Filtering Data
Filtering data is a crucial part of data analysis, enabling you to extract relevant rows that meet specific conditions. Pandas provides multiple ways to filter rows using conditions and expressions. This tutorial explores how to filter data effectively using boolean indexing and the query()
method.
Basic Filtering
You can filter rows by applying a condition on a DataFrame or Series. Here’s an example:
import pandas as pd
# Create a sample DataFrame
data = {
"Name": ["Karthick", "Durai", "Praveen", "Naveen"],
"Age": [25, 30, 22, 28],
"City": ["Chennai", "Coimbatore", "Madurai", "Trichy"]
}
df = pd.DataFrame(data)
# Filter rows where Age > 25
filtered_df = df[df["Age"] > 25]
print(filtered_df)
Output
Name | Age | City |
---|---|---|
Durai | 30 | Coimbatore |
Naveen | 28 | Trichy |
Explanation: The condition df["Age"] > 25
filters rows where the value in the Age
column is greater than 25. The resulting DataFrame includes only rows that meet this condition.
Filtering with Multiple Conditions
You can combine multiple conditions using logical operators such as &
(and), |
(or), and ~
(not). Here’s an example:
# Filter rows where Age > 25 and City is "Trichy"
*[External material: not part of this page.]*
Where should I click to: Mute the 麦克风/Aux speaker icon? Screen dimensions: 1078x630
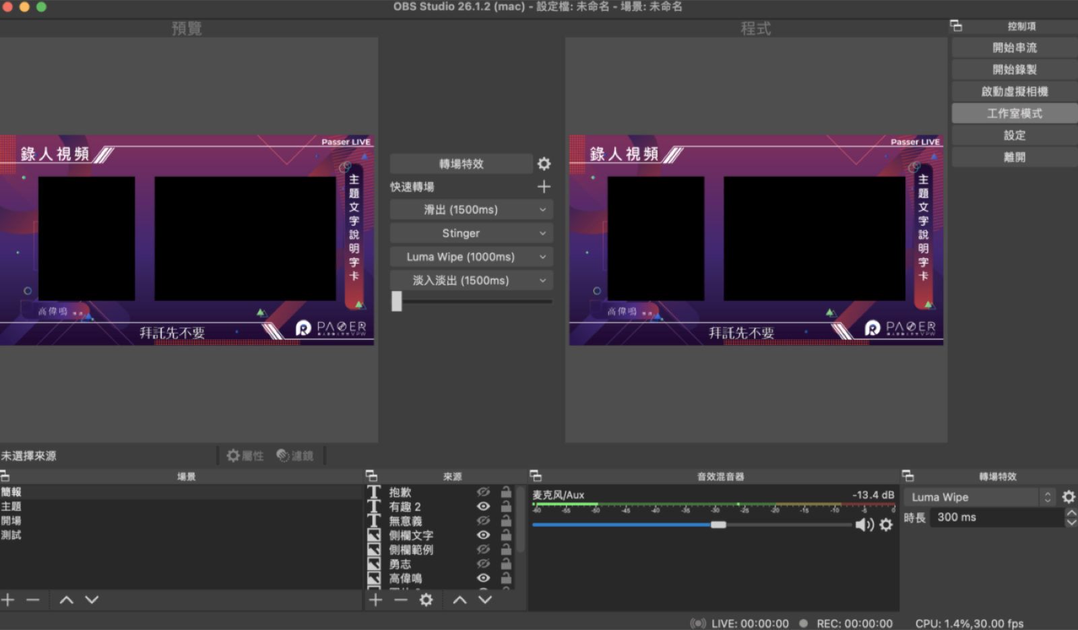pyautogui.click(x=864, y=524)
filtered_df = df[(df["Age"] > 25) & (df["City"] == "Trichy")]
print(filtered_df)
Output
Name | Age | City |
---|---|---|
Naveen | 28 | Trichy |
Explanation: The condition (df["Age"] > 25) & (df["City"] == "Trichy")
filters rows where the age is greater than 25 and the city is "Trichy." Both conditions must be true for a row to be included.
Filtering Using Query
The query()
method allows you to filter rows using a string-based expression. This approach is often more readable for complex conditions. Here’s an example:
# Filter rows where City is "Madurai" or Age < 25
filtered_df = df.query("City == 'Madurai' or Age < 25")
print(filtered_df)
Output
Name | Age | City |
---|---|---|
Praveen | 22 | Madurai |
Karthick | 25 | Chennai |
Explanation: The query()
method uses a string-based condition to filter rows. In this example, rows where the city is "Madurai" or the age is less than 25 are included in the resulting DataFrame.
Key Takeaways
- Basic Filtering: Use boolean conditions to filter rows based on column values.
- Multiple Conditions: Combine conditions with logical operators like
&
,|
, and~
. - Query Method: Use the
query()
method for readable and concise filtering expressions. - Efficiency: Filtering data helps focus on the most relevant subset of the dataset for analysis.